--- EXCERPT TO READ Enclosed Below ---

Name: Jody Hanson
Occupation: Nurse/heart-lung transplant coordinator
Where we found her: United Way silent auction
You’re a heart-lung transplant coordinator. That sounds like pretty intense work.
It can be. I take care of patients who come for evaluation for heart or lung transplants. I follow along with them … until the time they receive their transplant. Some people wait for years, so I get to know them very well. We take care of kids as well, so I have kids waiting for heart transplants. There was a little boy who came from Mexico and waited here, at the Ronald McDonald House, for over a year until he received his heart transplant.
For all the success stories, there have to be tough stories, too. There are. Sometimes we lose people on the waiting list, and it’s hard because they put all their faith and hope in us that they will receive a transplant in time. Those can be very difficult. Fortunately, we don’t lose as many people as you might think. With all the new technology, there are a lot of ways that people are able to live longer while they wait for transplant.
How do you spend your spare time? Right now, I’m back in school, so I don’t have a lot of spare time! I just have a two-year degree. In order to stay in the position I’ve been in for so many years, I now need to obtain my degree. I’m at Augsburg College doing that. I’m involved in singing groups in my church, too. And Ron and I are involved in The Promise, a passion play musical with our church, Bethel. That’s just starting up again—and Ron’s the producer—so that keeps us busy this time of year.
Ron is your husband. Yes. We’ve been married 33 years.
How did you meet? We were both right out of high school, in our first year of college. Our first date wasn’t really our first date. Ron was going to go out with my roommate, and I was going out with this other guy. It was going to be a first date for all of us. Ron happened to come over a day or two before to talk to [my roommate], but she wasn’t home so we wound up talking. At the end of our double date, I walked him to the door and he kissed me good night. We’ve been together ever since. My roommate wasn’t really interested in him, so there was no big conflict there!
Tell me a high school memory? I went to school in Kenyon. I went out for volleyball and basketball, and I was no good at either of them—but I stuck it out! I’d sit way at the end of the bench because I knew I wasn’t going to get called in. One time I sat next to the coach, and we measured how long it took me to get back to the end of the bench as players came back in.
What did you want to be when you grew up? I don’t think I really thought about careers. I just wanted to be married and be a mom.

--- End of Enclosed EXCERPT TO READ ---
--- SUPPLIED MATERIAL Enclosed Below ---

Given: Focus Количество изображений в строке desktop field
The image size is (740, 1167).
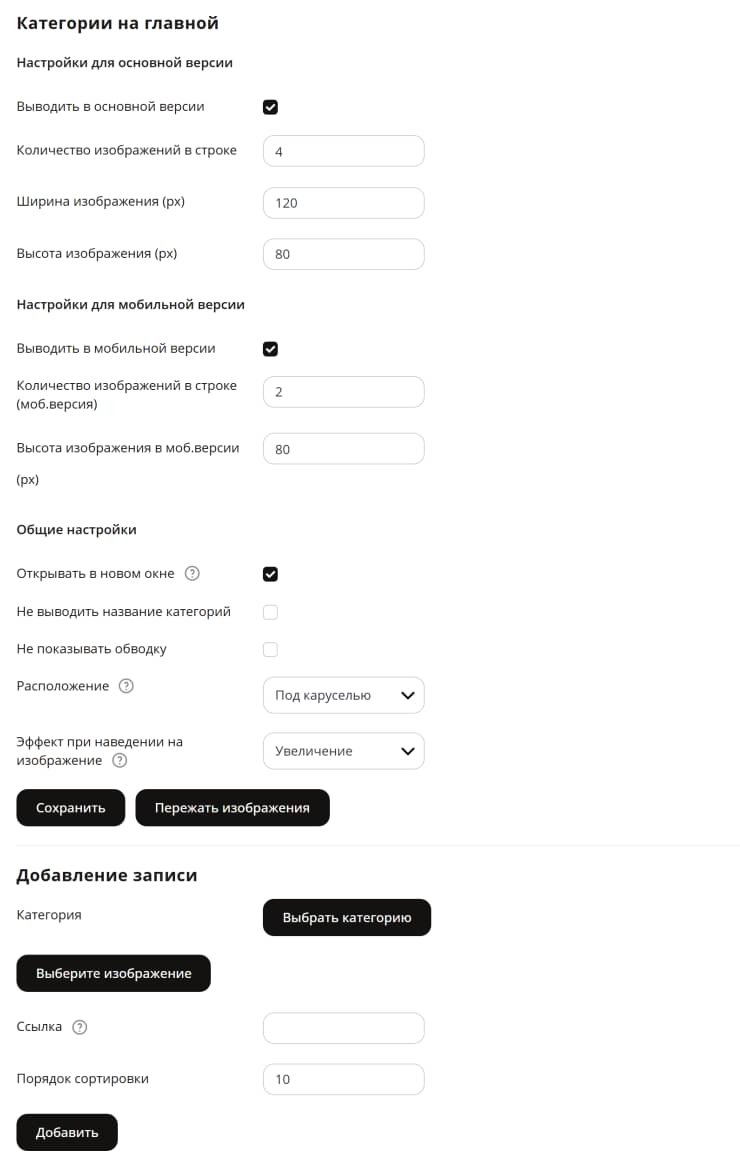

--- End of Enclosed SUPPLIED MATERIAL ---

**ACTIVITY LIST**.
(a) From the interview with Jody Hanson, extract the passage starting at "For all the" and ending at "wait for transplant.".
(b) According to the interview with Jody Hanson, how long has she been married to Ron?
(c) Proceed with the interview with Jody Hanson from where it stops.

**SOLVED PROBLEMS**.
(a)
For all the success stories, there have to be tough stories, too. There are. Sometimes we lose people on the waiting list, and it’s hard because they put all their faith and hope in us that they will receive a transplant in time. Those can be very difficult. Fortunately, we don’t lose as many people as you might think. With all the new technology, there are a lot of ways that people are able to live longer while they wait for transplant.

(b) 33 years.

(c)
Did you get to be a mom? I got to be a mom. We have two daughters. Our youngest is Angela. She’s 28 and she lives in Fridley now. And we have our oldest daughter, Ashley, who died of cancer at 23. So I was very lucky to have them both.
I’m sorry. How long ago did you lose Ashley? It will be eight years. We have had a lot of help from family and friends. We actually joined a group called the Compassionate Friends—people who have lost children at any age. It’s a support group and we’ve stayed pretty active with that. That’s been very helpful. … My faith and my church were so supportive through it all, too. And it helps just knowing I’ll see her again.
Tell me about her. She was an amazing person, and she dealt with her cancer just amazingly. She never asked, “Why me?” One time we had gone to a class at Mayo—they have this class for women to teach you to put on makeup, and wear wigs and scarves [during treatment]. And this elderly woman came in and was very teary and weepy and kept saying, “I don’t understand this. Why me? Why me?” Afterwards, as Ashley and I walked out, she said, “Why not me? If not me, it will be somebody.” She was very accepting of all of it.
Did that help you? A little bit. Yes. Because I was saying, “Why her? Why my little girl?” She held us up.
Advice you give others? I always encouraged my daughters to be independent. I’ve always encouraged them to be themselves and not to conform. And I’m so proud of my daughter Angie. I think she’s grown into an independent woman … who’s kind and caring, too.
How would others describe you? I’ve had people say that I’m always smiling. I would hope that they’d say that I’m caring, that I’m a hard worker. … That I try to go that extra mile for my patients.